77 – Le royaume de Vijayanagar

http://jaisankarg.synthasite.com/resources/jawaharlal_nehru_glimpses_of_world_history.pdf

// 15 Juillet 1932 (Page 271-273 /992) //

 De tous les royaumes du sud dont nous avons parlé dans notre dernière lettre, Vijayanagar a la plus longue histoire. Il se trouve que de nombreux visiteurs étrangers y viennent et y déposent des comptes rendus de l’Etat et de la ville. Il y avait un Italien, Nicolo Conti, qui est venu en 1420 ; et Abdur-Razzaq de Herat, qui est venu de la cour du Grand Khan en Asie centrale en 1443 ; et Paes, un Portugais, qui visita la ville en 1522 ; et plein d’autres. Il y a aussi une histoire de l’Inde qui traite des États du sud de l’Inde, et en particulier de Bijapur. Cela a été écrit en persan par Ferishta à l’époque d’Akbar, peu de temps après la période que nous considérons. Les histoires contemporaines sont souvent très partielles et exagérées, mais elles sont d’une grande aide. Nous ne connaissons pratiquement aucun de ceux-ci pour les périodes pré-musulmanes, à l’exception des Rajatarangini du Cachemire.
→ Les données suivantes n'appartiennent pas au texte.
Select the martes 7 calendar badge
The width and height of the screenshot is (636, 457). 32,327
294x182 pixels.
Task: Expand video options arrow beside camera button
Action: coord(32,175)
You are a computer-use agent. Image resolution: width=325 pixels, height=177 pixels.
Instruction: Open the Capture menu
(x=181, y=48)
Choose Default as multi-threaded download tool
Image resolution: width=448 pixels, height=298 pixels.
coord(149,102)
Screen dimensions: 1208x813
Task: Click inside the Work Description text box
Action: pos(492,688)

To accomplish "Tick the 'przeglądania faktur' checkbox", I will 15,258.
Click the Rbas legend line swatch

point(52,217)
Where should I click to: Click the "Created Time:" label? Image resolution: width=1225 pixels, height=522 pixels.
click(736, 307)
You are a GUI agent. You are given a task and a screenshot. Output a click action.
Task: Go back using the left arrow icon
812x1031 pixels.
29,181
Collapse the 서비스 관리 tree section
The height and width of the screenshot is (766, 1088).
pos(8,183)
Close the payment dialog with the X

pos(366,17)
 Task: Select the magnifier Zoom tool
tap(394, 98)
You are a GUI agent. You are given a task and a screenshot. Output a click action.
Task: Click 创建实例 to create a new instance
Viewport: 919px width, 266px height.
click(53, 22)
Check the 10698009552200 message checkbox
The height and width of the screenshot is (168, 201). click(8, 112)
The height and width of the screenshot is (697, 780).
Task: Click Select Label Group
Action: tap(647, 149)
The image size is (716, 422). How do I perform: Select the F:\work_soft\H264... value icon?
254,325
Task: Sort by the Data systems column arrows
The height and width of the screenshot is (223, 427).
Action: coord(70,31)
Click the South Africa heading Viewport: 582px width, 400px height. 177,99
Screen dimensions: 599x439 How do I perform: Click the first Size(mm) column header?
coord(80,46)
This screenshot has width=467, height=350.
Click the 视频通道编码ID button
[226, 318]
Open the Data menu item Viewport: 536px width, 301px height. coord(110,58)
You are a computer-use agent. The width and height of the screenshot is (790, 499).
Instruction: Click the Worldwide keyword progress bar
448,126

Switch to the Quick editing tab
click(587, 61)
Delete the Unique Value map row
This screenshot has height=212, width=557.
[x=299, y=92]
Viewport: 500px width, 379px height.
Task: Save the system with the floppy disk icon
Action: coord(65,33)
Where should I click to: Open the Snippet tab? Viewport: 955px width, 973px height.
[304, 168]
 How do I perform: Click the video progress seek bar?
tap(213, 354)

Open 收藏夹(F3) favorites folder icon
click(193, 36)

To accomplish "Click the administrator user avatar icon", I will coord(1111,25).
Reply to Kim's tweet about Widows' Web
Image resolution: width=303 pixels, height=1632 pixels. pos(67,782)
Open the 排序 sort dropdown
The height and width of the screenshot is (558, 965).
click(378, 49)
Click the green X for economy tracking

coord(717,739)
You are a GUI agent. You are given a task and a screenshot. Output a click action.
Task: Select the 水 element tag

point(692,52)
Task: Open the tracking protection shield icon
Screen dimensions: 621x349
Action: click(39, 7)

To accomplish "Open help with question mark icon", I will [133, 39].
L’histoire de Ferishta était donc une grande innovation. D’autres l’ont suivi.

 

Les descriptions des visiteurs étrangers à Vijayanagar nous donnent une bonne image impartiale de la ville. Ils nous en disent plus que les récits des misérables guerres qui se déroulaient fréquemment. Je vais donc te dire quelque chose de ce que disent ces gens.

 

Vijayanagar a été fondée vers 1336. Elle était située dans ce que l’on appelle la région du Karnataka au sud de l’Inde. Étant un État hindou, il a naturellement attiré un grand nombre de réfugiés des États musulmans du sud. Il a grandi rapidement. En quelques années, l’Etat domine le sud et la capitale attire l’attention par sa richesse et sa beauté. Vijayanagar est devenu la puissance dominante dans le Dekhan.

 

Ferishta nous parle de sa grande richesse et décrit la capitale en 1406, lorsqu’un roi musulman bahmani de Gulbarga s’y rend pour épouser une princesse de Vijayanagar. Il dit que sur six miles, la route était recouverte de tissus d’or et de velours et d’autres étoffes riches similaires. Quel terrible et scandaleux gaspillage d’argent.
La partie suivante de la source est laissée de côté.